WHAT YOU SHOULD DO:
Write out every entry below exactly as it appears. Pictures do not belong in the copy.

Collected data
# # #
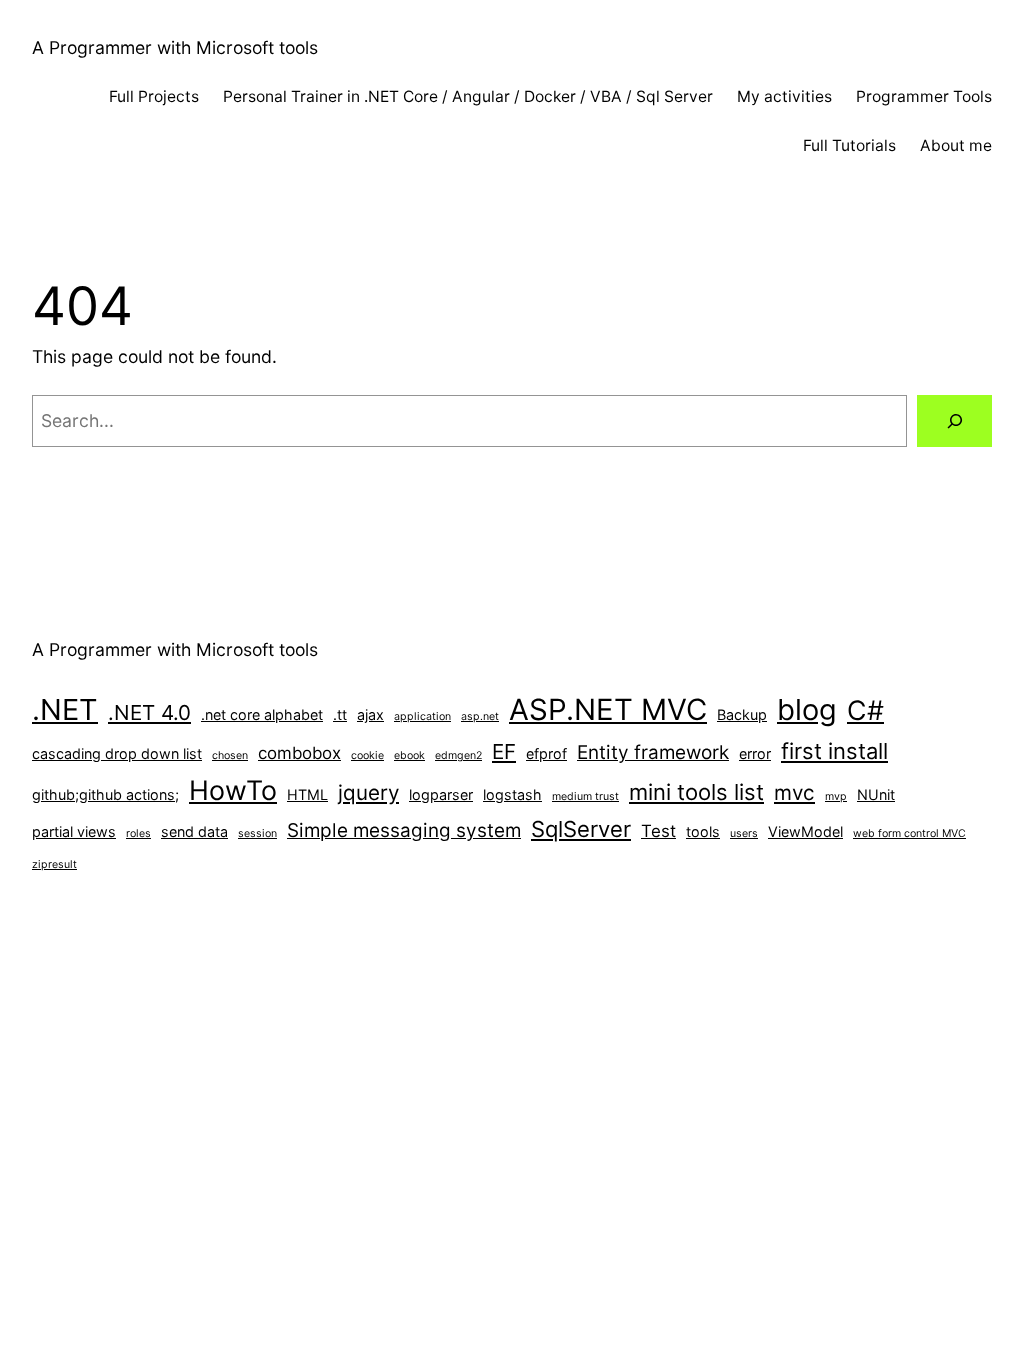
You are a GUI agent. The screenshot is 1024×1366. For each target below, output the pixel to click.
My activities (784, 96)
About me (956, 145)
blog (807, 709)
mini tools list (696, 792)
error (755, 753)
# # #
ANSWER FOR THIS EXERCISE:
You are a GUI agent. The screenshot is 1024×1366. For each target below, output the pixel to click.
My activities (784, 96)
About me (956, 145)
blog (807, 709)
mini tools list (696, 792)
error (755, 753)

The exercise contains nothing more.